Pinker's The Language Instinct: How the Mind Creates Language, is out in a new paperback edition. So is How Brains Make Up Their Minds by Walter J. Freeman.
I'm just starting Culture Matters but I'd also suggest The Central Liberal Truth by Harrison (there's a great deal to chew on in that book). Heck, why not the Black Swan or Wikinomics?
Posted by: Eric at Jul 20, 2007 11:18:03 AM
Just Pre-ordered: this is going to be fun!
Posted by: Nat at Jul 20, 2007 11:56:51 AM
Pre-ordered. I vote for General Theory and fiction.
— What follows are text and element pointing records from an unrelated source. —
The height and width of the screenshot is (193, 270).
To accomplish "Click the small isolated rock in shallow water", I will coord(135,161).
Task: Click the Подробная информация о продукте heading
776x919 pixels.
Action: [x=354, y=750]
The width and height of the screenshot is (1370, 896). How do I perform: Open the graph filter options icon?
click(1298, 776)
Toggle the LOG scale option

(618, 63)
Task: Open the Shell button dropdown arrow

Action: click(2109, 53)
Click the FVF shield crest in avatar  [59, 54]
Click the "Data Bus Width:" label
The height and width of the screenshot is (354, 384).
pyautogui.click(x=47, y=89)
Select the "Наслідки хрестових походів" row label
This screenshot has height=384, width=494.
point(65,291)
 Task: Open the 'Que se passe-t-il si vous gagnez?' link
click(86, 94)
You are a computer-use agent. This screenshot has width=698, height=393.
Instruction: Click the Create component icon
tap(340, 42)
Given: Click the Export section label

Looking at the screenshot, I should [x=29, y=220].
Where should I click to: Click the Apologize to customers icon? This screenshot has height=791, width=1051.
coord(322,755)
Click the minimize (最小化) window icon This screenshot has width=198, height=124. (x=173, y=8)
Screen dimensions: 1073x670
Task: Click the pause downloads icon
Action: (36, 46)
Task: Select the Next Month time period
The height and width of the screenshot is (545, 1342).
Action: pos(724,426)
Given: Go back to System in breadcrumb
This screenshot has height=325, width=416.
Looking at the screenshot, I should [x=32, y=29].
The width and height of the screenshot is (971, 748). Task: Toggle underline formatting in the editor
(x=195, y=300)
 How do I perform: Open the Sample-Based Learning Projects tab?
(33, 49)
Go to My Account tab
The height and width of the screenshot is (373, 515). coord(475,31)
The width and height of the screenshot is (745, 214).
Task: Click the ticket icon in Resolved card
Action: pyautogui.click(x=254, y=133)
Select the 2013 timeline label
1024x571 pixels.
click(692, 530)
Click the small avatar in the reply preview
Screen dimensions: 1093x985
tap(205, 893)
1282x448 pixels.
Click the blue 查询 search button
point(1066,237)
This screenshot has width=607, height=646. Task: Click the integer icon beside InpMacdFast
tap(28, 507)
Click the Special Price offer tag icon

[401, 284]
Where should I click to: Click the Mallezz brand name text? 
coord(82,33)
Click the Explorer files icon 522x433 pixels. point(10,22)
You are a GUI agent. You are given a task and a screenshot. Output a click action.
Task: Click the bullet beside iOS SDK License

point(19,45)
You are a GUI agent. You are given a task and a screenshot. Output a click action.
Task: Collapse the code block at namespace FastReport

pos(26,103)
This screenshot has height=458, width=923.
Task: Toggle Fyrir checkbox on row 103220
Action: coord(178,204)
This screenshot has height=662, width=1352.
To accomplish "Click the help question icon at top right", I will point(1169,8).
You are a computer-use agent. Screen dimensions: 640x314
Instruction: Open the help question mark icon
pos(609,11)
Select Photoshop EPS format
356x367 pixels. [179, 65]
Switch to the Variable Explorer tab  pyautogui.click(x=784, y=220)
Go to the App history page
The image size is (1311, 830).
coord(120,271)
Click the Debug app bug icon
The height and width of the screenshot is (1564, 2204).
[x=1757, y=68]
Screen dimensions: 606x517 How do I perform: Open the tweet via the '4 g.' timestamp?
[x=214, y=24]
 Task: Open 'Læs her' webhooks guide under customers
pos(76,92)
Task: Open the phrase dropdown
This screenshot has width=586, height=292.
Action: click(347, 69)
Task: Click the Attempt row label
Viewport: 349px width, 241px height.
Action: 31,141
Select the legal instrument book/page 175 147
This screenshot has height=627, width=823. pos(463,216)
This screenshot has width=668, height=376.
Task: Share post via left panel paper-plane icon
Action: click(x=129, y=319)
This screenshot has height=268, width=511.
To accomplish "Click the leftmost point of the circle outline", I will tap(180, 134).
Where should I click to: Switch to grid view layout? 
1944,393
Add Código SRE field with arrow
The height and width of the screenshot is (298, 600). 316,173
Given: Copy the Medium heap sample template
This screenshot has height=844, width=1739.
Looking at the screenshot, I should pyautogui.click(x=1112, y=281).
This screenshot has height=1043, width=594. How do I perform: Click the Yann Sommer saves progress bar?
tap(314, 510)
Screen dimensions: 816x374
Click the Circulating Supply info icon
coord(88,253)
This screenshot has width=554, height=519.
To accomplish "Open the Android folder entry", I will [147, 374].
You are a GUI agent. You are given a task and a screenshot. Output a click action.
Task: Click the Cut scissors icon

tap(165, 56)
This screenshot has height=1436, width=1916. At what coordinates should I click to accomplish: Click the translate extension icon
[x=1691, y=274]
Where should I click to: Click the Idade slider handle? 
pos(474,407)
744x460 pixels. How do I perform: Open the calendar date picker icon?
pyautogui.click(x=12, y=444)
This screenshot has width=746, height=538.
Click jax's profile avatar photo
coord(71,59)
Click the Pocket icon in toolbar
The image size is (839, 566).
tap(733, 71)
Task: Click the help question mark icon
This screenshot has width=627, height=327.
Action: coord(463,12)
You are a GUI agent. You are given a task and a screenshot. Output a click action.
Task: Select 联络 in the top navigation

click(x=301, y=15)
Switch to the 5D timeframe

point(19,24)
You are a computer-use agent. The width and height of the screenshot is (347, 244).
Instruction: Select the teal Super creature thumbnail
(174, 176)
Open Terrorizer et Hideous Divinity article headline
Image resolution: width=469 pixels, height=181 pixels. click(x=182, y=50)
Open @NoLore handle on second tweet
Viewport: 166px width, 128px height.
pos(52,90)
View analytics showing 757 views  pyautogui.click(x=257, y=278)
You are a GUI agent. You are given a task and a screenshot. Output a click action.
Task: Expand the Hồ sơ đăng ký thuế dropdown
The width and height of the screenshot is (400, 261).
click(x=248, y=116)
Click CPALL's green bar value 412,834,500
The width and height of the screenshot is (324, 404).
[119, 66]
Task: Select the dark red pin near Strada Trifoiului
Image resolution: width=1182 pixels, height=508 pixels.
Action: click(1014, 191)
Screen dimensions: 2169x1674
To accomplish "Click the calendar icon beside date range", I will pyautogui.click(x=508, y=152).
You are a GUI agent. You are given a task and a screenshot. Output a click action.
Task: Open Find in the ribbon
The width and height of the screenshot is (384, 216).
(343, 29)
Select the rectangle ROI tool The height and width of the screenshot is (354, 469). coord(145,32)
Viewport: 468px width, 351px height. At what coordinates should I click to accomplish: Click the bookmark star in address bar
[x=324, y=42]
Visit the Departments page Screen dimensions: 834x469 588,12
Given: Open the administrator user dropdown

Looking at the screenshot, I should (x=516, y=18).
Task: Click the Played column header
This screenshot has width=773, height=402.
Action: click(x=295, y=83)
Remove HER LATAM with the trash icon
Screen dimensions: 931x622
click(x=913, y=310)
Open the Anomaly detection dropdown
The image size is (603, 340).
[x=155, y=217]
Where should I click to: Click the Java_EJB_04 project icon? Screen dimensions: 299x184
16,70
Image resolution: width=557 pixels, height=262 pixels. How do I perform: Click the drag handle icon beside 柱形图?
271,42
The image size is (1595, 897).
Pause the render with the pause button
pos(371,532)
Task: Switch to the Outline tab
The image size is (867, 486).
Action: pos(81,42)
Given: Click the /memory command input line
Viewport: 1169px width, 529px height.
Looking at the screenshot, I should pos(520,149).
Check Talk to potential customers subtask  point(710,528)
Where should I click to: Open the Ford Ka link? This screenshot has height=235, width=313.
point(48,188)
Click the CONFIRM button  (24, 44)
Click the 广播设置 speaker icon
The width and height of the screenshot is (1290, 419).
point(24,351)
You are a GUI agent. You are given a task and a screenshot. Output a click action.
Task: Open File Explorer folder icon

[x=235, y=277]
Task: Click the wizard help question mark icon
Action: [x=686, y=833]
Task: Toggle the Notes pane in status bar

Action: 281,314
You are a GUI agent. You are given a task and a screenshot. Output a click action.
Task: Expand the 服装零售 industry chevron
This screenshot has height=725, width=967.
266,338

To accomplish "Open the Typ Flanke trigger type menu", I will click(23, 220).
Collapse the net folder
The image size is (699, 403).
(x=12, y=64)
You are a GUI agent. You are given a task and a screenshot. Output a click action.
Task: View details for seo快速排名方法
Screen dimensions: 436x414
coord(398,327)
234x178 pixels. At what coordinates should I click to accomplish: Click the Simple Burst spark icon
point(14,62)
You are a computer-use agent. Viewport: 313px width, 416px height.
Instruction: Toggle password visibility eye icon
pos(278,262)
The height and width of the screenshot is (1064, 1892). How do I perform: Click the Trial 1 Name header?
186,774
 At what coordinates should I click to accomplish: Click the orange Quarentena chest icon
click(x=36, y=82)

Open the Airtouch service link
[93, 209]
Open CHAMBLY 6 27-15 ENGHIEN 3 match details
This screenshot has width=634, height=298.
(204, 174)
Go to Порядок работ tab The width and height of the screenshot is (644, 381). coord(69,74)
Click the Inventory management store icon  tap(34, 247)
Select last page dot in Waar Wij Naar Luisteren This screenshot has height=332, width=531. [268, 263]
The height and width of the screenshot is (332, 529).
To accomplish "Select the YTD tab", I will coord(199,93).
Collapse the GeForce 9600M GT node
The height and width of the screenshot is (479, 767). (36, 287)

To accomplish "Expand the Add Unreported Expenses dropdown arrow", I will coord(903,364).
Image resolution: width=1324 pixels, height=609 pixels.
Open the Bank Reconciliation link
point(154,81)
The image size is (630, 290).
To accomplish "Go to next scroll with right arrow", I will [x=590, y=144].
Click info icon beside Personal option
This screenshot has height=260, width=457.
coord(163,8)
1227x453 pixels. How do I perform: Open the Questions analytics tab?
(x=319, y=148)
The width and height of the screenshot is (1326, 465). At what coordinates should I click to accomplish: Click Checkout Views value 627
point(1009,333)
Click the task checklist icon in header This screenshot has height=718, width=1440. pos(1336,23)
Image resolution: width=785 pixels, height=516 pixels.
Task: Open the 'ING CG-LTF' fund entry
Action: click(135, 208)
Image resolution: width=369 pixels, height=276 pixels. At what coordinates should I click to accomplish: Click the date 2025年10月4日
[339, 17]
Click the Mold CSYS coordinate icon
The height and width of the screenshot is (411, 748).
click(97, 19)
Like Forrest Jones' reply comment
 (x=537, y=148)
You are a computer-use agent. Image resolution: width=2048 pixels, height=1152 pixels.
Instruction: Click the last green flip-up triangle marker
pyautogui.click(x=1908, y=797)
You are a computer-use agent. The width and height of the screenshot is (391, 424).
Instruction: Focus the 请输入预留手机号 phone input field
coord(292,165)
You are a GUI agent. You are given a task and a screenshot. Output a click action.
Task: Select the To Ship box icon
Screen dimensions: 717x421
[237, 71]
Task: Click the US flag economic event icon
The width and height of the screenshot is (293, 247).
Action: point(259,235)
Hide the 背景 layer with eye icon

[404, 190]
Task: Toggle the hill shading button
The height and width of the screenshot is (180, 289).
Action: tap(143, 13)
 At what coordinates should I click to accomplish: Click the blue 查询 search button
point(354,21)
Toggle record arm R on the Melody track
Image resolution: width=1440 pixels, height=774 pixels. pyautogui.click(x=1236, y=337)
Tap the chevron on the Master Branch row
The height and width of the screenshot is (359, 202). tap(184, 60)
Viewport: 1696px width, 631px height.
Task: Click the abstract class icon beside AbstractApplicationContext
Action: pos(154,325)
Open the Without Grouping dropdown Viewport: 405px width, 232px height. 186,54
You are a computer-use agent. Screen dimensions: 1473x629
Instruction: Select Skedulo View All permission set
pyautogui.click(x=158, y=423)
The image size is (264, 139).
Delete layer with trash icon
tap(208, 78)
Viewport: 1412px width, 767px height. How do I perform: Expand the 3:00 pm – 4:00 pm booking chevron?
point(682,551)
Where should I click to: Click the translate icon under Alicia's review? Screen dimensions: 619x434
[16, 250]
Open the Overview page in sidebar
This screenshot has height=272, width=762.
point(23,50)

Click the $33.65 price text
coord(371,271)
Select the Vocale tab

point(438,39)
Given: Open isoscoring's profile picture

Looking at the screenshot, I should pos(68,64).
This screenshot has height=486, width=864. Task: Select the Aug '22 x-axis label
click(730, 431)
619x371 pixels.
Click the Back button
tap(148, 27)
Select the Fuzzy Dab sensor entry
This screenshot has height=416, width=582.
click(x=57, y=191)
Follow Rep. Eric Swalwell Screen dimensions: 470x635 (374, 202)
Posted by: eriks at Jul 20, 2007 11:59:21 AM
Based on this blog, I just ordered "1491", Tyler's book, this book, and MacQuarrie's Inca book. Coase was right: transaction costs do matter, and my demand for books has increased because Jeff Bezos and the internet have lowered these costs.
Posted by: Shiraz Allidina at Jul 20, 2007 12:10:49 PM
A minor quibble: Although Amazon's "Buy this book with" links look very appealing, they are not a "two-fer discount"; the price is equal to the sum of the two items. Of course, it's easy to be deceived by the offer's context. Call it "faux price discrimination."
Posted by: Trevor Burnham at Jul 20, 2007 12:22:40 PM
Is anyone here familiar with Jude Wanniski's, The Way The World Works.
Posted by: Russ at Jul 20, 2007 1:13:05 PM
I just read the Amazon reviews of Wanniski and I'm going to order it.
Posted by: Eric at Jul 20, 2007 1:24:16 PM
The Wanniski book looks pretty dubious:
http://www.smartmoney.com/aheadofthecurve/index.cfm?story=20050902
Posted by: joeo at Jul 20, 2007 1:32:56 PM
Which comments from the review look dubious.????
Posted by: Russ at Jul 20, 2007 2:02:04 PM
Although I am very interested in reading this book, it is unnecessary to counter the geographic advantage proposed in "Guns, Germs, & Steel" in order for labor quality to be a significant factor in economic success. To be fair, it is also unlikely that geographic advantage is the primary factor. I am forever confounded by the insistence among academics in social sciences that because X theory was a causal factor, then Y theory is disproved. Human events are never so simple as to have a single causal factor, and rarely a primary one.